It is Saturday, at 2:30 in the afternoon. After a brief flight, our plane has reached its apex.
Now it is time to dive out of it.
Then, before I realize it is happening, the plexiglass door over the hatch is slid entirely open, and Chris and his partner are duckwalking to the very edge of the floor. They tip out, into the blue, quickly disappearing from sight.
Drew is sitting next to me. I look him in the eyes, but I don’t think it registers. He will be the next to jump.
I find that, unexpectedly, I am completely calm.
On Monday, June 29, I met Britt outside of our office, and we took off for New Jersey to meet with Drew.
I had read up on the BlameDrewsCancer phenomenon, but I couldn’t say I completely understood the point of it. All I knew was that Britt was in charge of this mysterious Blame-a-Thon event, and that I had volunteered to take notes for her so she could stay focused on her dialog with Drew.
Otherwise, I was in the dark. Blame Drew’s Cancer was just a meme to me. I had never even sent an @-reply to Drew.
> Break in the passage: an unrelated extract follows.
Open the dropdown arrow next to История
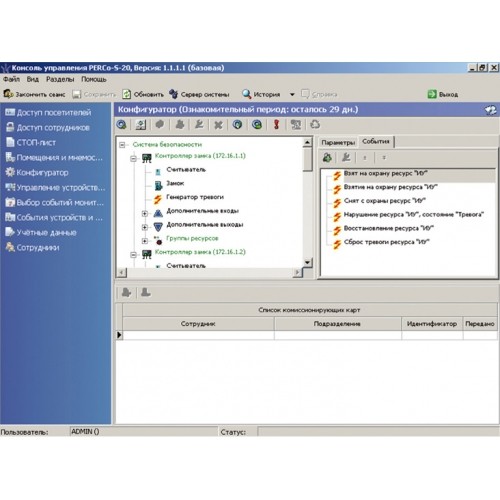500x500 pixels. [292, 95]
We converged on Applebees for our meeting. Me being me, I had never been inside of one before, and wasn’t entirely sure what sort of food they sold. I advertised the fact to Drew, a stocky, tattooed, slightly-imposing man in a baseball jersey.
Great, I thought. Way to endear yourself to the intimidating guy with cancer by advertising your never-ending weirdness.
Britt: I brought charts!
Drew: I brought cancer!
This, I learned quickly, was par for the course with Drew – and a running theme of BlameDrewsCancer. Drew was sick of cancer being an unspoken “c-word.” He talked about his cancer loudly and without reservation, and welcomed questions.
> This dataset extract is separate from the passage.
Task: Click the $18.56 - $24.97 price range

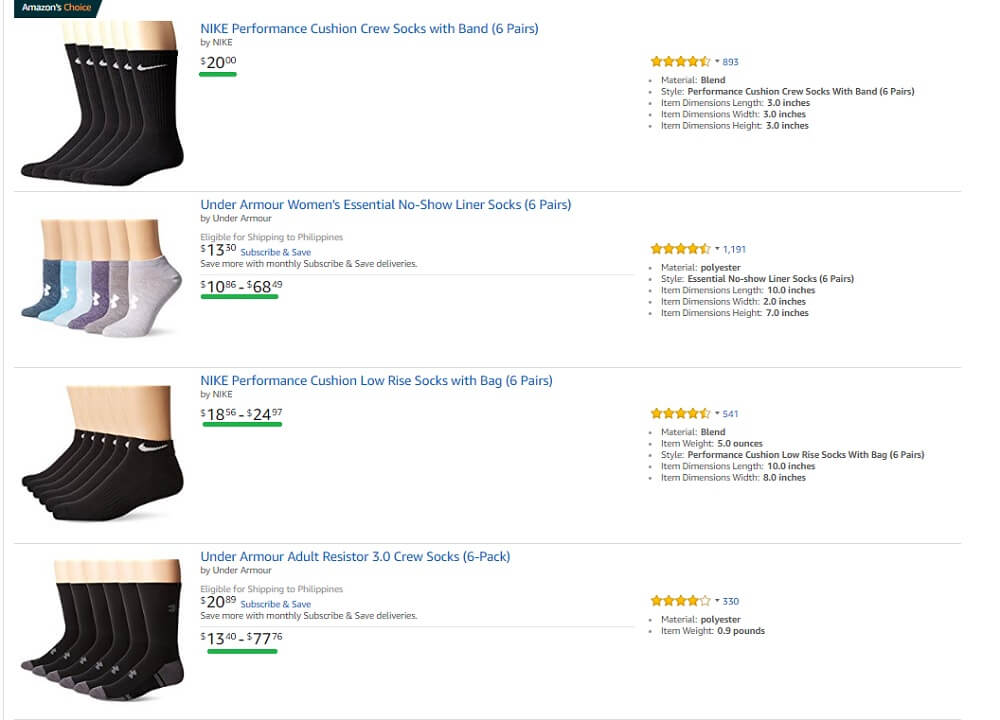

Drew was fresh from chemotherapy, and Britt quizzed him on the details over salad. Yes, he had a permanent port in his body for the chemo, so the drugs wouldn’t burn his skin. No, it wasn’t too uncomfortable, but he wasn’t allowed to get any more tattoos while he was in treatment.
As we got into the thick of the meeting I took furious notes on the scope of the event. It would be huge. 24 hours of party, half of it at Philly’s venerable North Star Bar. We would need to coordinate live video streaming of the entire event. The band Stroke 9 was reportedly working on a Blame Drew’s Cancer theme song. Drew was now an official partner of LiveStrong, in a story set to break later that week on outlets like AOL and CNN – until then the news was embargoed.
In Drew’s words, we should “Think big.” When Mikey jokingly fired back, “Big like Tom Hanks,” Drew responded, “Sure, if you think you can get in touch with him.”
It was at that moment that I began to understand what Drew – and, by extension, BlameDrewsCancer – was actually about. It was about a no-holds-barred rebranding of cancer as something you could talk about, get support for, and live through. Really live.
Drew was only intimidating in that he had ideas with no boundaries, and he was looking for people to help realize them. By the time we headed back to our cars, I knew that I wanted to be one of those people; I had to be involved with Blame-a-Thon in a capacity more meaningful than just taking notes.
I did not suspect that “involved” would involve jumping out of a plane.